Search code examples
azureazure-data-lakeu-sqlazure-data-factory

Delete temporary files from Azure Datalake Storage in a Azure DataFactory Pipeline (USQL preferred)


We are using AdLS (Azure data lake storage)as a temporary storage in our ADF (Azure data factory - V2) pipeline. What is the best way to delete the data that is stored temporarily in ADLS?

U-SQL only supports DDL and not DML, so can’t delete the temporary data(files) stored in ADLS using ADLA(Azure data lake analytics)

I plan on using ADF's "Web Activity" DELETE method, but that uses tokens that expire and I have to keep updating them.

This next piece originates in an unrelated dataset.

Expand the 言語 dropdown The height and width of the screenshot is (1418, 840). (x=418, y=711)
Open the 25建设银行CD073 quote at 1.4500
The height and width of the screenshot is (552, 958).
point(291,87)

Can any one please let me know what other options do we have?


Solution

  • the best way is to use new Delete Activity in ADF. In the right top corner of your ADF UI, you can find code section, click here and write JSON syntax for delete activity (i didn't find delete activity widget/icon so I needed to write directly JSON code)

    You can check syntax here

    Example pipeline with only delete activity

    {
    "name": "DeleteFilePipeline",
    "properties": {
        "activities": [
            {
                "name": "DeleteActivity",
                "type": "Delete",
                "policy": {
                    "timeout": "7.00:00:00",
                    "retry": 0,
                    "retryIntervalInSeconds": 30,
                    "secureOutput": false,
                    "secureInput": false
                },
                "typeProperties": {
                    "dataset": {
                        "referenceName": "deleteTest",
                        "type": "DatasetReference"
                    },
                    "enableLogging": false,
                    "maxConcurrentConnections": 1
                }
            }
        ]
    }
    

    }

    Dataset deleteTest is Azure Data Lake Gen1 dataset.